Wednesday, 15 October 2008

Local portals and niche agents - do we need mainstream property portals?

I saw a recent comment from brightmove on the EAT which indicated that a property portal which paid agents for property would be 'cool'.

Although said in tongue and cheek, it begs the question: does the user actually need a portal?

I wrote a long time ago about local search and the possibilities of local agents getting together and building a local portal for their area. It strikes me this may have some merit, but could you take it one stage further?

As a user, I will have made some preliminary decisions as to where I want to move, i.e. South coast around the Southampton area as I will be working there. I am prepared to travel no more than 20 miles to commute. Using established portals I can filter the parameters of my search, but with so many portals can I be confident that the majority of property is on there? Are there hidden gems in small agent offices that are feeding to other portals I don't know about or not using the portals at all.

If I therefore come across a local portal that claims to have all the agents in and around Southampton along with local content, information on schools etc, I am going to be tempted to explore.

But how have I found this local portal? Perhaps through advertising, but more than likely through a Google search and to weed out the other portals I may have been more specific with my search. To this end, I am already searching a niche and if I find an agent matching my search criteria it is a strong possibility they will have a property fitting my description. Does the future therefore lie with niche agents and local portals?

As an agent, should I just pursue one market, for example, village property, or go one step further and dominate the thatched cottage market for my area and perhaps a little further afield?

If I undertake this course, there is argument to say I don't need a portal. Indeed, I am already reducing my marketing spend and if I corner the thatched cottage market and excel in my seo/sem why should I need a portal?

Perhaps now is the time for Google to enter the space and allow agents to self market without the need for portals

I believe that it is only be challenging the existence of our business and asking such questions we can improve and offer services both the user and the agent needs.

3 comments:

Mike Carter at Zoomf said...

Good points but a couple flaws that I can see:

1. Google is already in the space. It is a go between for all.

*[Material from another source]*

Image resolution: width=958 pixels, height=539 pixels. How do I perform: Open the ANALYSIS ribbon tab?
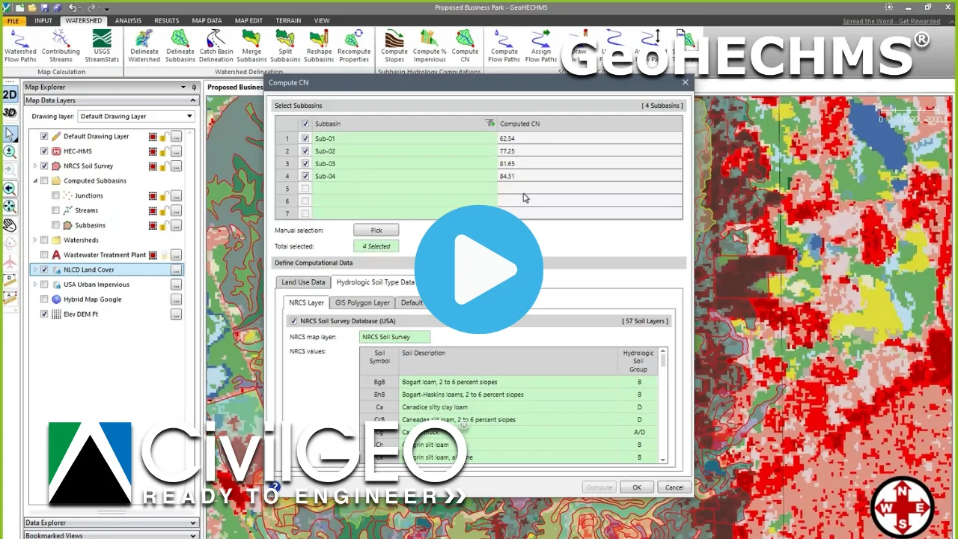pos(128,20)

If they enter it formally, then they re competing with their advertisers which they will not do. Not to mention, mighty Google is not interested in the sliver of revenue from this sector. (don't forget the listings product, Google Base failed)

2. The 'freemium' model employed by Zoomf and Globrix should give consumers the full view. That's the theory. If it's free, you then attract everyone.

3. Small portals. Now you're getting crazy :-) If it's so difficult for an agent to put together a decent website (there are some horrors out there), why do you think they'd be able to do it as a group? Even with the fact that it's easier all the time to produce web content, I am very skeptical of this happening in the correct manner to attract traffic. Property is still behind the times when it comes to the internet.

Matthew at SPF said...

Interesting point 3 from Mr Zoomf.
I run a very successful region portal which has over 200 branches and 10k properties and 60k visitors pcm. Our agents comment that we produce as good a quantity and quality of leads if not better and at a fraction of the cost of a national
Example: R'Move:£17.50 V £0.73 SPF per lead 3 month average!.
With over 87% of home movers moving within 35 miles, over 95 % of what is on a national portal is irrelvant to the user.
Please have a look at our site www.southernpropertyfinder.com be interested to hear your thoughts.

powl seo said...

Google and the like have already entered the market within the states:

http://www.futureofrealestatemarketing.com/roost-goes-negative

I like the idea of local portals as will agents I suspect. In fact again it's a model we are seeing more and more in other sectors i.e. Google local results appear at the top above normal search listings

Intersting post!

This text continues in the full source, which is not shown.